Important Note: The definitive source for Lustre documentation is the Lustre Operations Manual available at https://wiki.hpdd.intel.com/display/PUB/Documentation. These documents are copied from internal SSEC working documentation that may be useful for some, but be we provide no guarantee of accuraccy, correctness, or safety. Use at your own risk. |
How-To for Replacing Disks for Lustre on ZFS
Note this is specifically for ZFS with "JBOD" attached disks. If you use a RAID card your procedure is somewhat different.

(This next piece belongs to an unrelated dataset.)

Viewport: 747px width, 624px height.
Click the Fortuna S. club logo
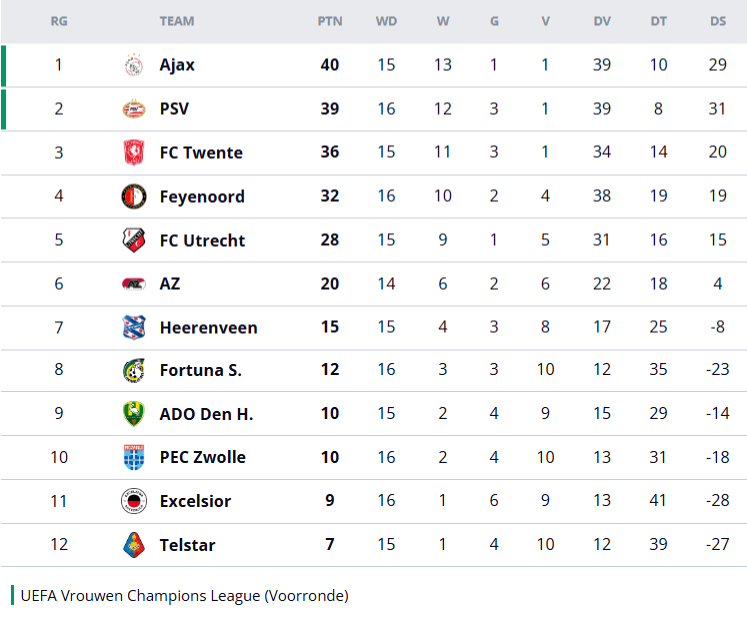tap(133, 371)
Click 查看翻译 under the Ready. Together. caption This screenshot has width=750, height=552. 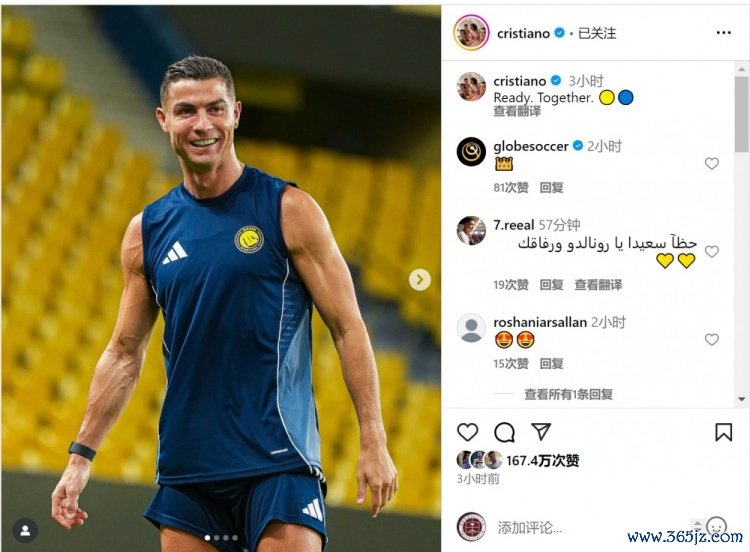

The correct enclosure and slot should be listed in your monitoring system warning about the problem (we use nagios/check_mk).
For example:
arch01e37s9
That translates to the Arch01 rack, the enclosure at unit 37, and disk in slot 9. For the slot 9 disk, you can look at the numbering on the side of the front of the enclosure to identify the correct slot. Before going upstairs to pull the disk, note the path to the disk in /etc/zfs/vdev.id.conf and save it. We're trying to figure out if new disks change that path.
Pull the correct disk out of the slot and insert the replacement. They will not be lit up, so don't wait for it to initialize.
ZFS will note the absence of the disk.
zpool status
We need to make the alias arch01e37s9 match up with the new disk path.
ls -l /dev/disk/by-path/
The new disk will not have any partitions on it (/dev/sdaf or a similar name without 2 partitions hanging off it). Copy the path and replace the path to that disk in vdev.id.conf if the paths are different. Afterwards, run
udevadm trigger
That enables the alias path. Now you can issue the rebuild command to zfs.
If this disk were in pool "server1-ost19" for example
zpool replace server1-ost19 arch01e37s9
If you run a zpool status command, you'll see the disk resilvering in the pool with a rate and time to completion.